(820 ILCS 305/8.2a)
(a) The Director of Insurance shall adopt rules to do all of the following:
(1) Ensure that all health care providers and
facilities submit medical bills for payment on standardized forms.
(2) Require acceptance by employers and insurers of
electronic claims for payment of medical services.
(3) Ensure confidentiality of medical information
submitted on electronic claims for payment of medical services.
(4) Ensure that health care providers have an
opportunity to comply with requests for records by employers and insurers for the authorization of the payment of workers' compensation claims.
(5) Ensure that health care providers are
responsible for supplying only those medical records pertaining to the provider's own claims that are minimally necessary under the federal Health Insurance Portability and Accountability Act of 1996.
(6) Provide that any electronically submitted bill
determined to be complete but not paid or objected to within 30 days shall be subject to interest pursuant to item (3) of subsection (d) of Section 8.2.

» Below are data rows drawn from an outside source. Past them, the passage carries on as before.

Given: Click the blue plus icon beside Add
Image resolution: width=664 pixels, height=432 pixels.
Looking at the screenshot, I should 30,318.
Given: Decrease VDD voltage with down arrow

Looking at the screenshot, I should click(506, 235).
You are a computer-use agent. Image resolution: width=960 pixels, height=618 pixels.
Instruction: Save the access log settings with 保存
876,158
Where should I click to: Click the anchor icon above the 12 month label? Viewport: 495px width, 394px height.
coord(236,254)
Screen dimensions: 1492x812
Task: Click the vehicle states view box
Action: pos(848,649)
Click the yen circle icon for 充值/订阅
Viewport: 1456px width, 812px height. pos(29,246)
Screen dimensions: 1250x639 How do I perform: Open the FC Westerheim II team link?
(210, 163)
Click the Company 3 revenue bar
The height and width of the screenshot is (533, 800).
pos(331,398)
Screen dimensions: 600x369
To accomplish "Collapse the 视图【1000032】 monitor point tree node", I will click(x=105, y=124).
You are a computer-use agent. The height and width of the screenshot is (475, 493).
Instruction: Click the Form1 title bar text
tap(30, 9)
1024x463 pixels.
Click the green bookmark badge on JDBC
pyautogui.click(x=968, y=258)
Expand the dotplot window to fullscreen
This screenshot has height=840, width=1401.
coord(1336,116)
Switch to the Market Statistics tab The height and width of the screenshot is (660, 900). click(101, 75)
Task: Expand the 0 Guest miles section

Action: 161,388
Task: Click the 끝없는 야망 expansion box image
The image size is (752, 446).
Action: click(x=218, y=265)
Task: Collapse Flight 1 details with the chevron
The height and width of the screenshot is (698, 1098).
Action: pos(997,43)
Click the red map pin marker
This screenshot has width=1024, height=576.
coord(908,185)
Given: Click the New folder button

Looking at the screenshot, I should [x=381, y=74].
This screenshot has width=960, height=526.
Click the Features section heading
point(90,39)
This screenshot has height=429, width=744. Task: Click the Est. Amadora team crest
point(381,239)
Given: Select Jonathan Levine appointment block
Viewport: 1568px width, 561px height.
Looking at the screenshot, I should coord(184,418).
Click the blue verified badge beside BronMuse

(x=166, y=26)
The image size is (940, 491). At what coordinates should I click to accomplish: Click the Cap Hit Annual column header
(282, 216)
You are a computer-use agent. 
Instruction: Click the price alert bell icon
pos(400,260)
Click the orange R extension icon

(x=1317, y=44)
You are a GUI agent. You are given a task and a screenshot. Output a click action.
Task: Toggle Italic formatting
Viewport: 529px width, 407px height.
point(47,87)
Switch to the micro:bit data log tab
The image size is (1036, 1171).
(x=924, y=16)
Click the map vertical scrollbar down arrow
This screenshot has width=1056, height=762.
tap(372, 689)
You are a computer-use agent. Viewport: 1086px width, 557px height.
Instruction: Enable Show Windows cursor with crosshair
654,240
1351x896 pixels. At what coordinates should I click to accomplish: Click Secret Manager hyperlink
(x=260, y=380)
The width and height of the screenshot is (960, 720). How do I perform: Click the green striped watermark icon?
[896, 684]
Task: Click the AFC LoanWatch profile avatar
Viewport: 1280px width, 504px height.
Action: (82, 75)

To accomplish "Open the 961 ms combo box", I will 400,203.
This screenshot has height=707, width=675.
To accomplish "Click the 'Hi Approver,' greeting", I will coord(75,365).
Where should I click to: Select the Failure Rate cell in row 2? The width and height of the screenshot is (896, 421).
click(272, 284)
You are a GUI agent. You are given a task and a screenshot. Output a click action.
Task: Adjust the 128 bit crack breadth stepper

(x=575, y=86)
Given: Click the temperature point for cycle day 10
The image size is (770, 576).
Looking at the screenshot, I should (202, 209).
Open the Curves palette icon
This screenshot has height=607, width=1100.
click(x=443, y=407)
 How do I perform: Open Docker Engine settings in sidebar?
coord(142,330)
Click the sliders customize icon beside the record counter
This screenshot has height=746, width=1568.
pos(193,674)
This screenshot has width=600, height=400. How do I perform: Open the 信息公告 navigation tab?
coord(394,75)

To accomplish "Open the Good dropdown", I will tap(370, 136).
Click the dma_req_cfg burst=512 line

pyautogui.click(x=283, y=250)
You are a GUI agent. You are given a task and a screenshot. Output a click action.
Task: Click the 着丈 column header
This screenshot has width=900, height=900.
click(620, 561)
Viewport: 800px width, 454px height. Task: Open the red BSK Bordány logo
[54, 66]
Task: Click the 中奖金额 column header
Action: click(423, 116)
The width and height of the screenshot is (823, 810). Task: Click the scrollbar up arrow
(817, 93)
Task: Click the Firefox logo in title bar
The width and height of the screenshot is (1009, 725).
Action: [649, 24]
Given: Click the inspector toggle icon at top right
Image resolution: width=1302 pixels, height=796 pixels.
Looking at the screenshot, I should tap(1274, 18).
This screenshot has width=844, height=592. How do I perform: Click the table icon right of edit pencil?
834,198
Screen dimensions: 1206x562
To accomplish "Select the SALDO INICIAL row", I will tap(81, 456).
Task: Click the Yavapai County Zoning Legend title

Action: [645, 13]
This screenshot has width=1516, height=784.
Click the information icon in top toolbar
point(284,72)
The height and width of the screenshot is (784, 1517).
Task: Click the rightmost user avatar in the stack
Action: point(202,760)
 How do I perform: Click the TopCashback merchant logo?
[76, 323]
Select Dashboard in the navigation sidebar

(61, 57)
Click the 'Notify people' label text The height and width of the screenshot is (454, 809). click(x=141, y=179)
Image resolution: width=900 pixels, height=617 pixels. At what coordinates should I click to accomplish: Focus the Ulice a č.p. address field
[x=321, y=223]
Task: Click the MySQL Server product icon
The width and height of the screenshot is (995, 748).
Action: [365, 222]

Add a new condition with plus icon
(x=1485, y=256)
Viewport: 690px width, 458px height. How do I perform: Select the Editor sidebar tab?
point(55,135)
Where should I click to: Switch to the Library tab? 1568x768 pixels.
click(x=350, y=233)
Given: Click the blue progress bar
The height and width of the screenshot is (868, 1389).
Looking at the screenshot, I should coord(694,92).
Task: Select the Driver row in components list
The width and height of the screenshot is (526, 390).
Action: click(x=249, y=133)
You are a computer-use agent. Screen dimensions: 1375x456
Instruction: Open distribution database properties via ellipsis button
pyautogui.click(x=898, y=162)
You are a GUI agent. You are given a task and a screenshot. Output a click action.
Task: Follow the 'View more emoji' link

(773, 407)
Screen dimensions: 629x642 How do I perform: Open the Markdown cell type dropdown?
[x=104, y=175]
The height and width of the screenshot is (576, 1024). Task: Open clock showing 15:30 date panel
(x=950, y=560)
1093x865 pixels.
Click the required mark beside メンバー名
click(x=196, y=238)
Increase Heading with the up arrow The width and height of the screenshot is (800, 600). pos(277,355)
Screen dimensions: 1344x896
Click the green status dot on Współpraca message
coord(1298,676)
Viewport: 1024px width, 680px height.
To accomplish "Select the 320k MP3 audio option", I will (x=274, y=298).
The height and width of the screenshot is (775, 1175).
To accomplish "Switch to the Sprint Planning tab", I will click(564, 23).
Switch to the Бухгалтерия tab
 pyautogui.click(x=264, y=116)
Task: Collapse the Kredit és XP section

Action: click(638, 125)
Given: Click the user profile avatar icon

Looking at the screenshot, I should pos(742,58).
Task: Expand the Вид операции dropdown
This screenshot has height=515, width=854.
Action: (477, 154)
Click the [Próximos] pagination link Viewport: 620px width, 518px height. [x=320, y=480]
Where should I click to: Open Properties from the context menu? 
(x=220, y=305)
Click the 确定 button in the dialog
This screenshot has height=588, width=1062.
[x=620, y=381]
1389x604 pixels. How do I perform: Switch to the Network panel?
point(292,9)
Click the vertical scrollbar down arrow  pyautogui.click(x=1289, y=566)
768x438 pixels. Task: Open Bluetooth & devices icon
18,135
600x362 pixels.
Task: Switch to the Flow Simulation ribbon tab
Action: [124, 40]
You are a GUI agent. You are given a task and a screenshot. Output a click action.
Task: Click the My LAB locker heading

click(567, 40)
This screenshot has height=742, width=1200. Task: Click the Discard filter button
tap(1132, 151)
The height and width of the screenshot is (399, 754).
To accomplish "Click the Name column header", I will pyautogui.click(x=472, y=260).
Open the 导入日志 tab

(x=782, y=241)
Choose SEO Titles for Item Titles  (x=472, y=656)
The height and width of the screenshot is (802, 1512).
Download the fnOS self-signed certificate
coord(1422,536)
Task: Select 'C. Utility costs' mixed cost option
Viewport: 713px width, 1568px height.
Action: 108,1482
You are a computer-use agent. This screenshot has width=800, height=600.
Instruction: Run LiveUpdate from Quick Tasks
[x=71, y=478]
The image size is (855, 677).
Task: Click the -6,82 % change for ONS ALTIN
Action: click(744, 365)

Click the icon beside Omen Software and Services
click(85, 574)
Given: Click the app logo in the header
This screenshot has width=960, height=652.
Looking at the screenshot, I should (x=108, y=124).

(7) Provide that the Department of Insurance shall
impose an administrative fine if it determines that an employer or insurer has failed to comply with the electronic claims acceptance and response process. The amount of the administrative fine shall be no greater than $1,000 per each violation, but shall not exceed $10,000 for identical violations during a calendar year.
(b) To the extent feasible, standards adopted pursuant to subdivision (a) shall be consistent with existing standards under the federal Health Insurance Portability and Accountability Act of 1996 and standards adopted under the Illinois Health Information Exchange and Technology Act.
(c) The rules requiring employers and insurers to accept electronic claims for payment of medical services shall be proposed on or before January 1, 2012, and shall require all employers and insurers to accept electronic claims for payment of medical services on or before June 30, 2012. The Director of Insurance shall adopt rules by January 1, 2019 to implement the changes to this Section made by this amendatory Act of the 100th General Assembly. The Commission, with assistance from the Department and the Medical Fee Advisory Board, shall publish on its Internet website a companion guide to assist with compliance with electronic claims rules. The Medical Fee Advisory Board shall periodically review the companion guide.
(d) The Director of Insurance shall by rule establish criteria for granting exceptions to employers, insurance carriers, and health care providers who are unable to submit or accept medical bills electronically.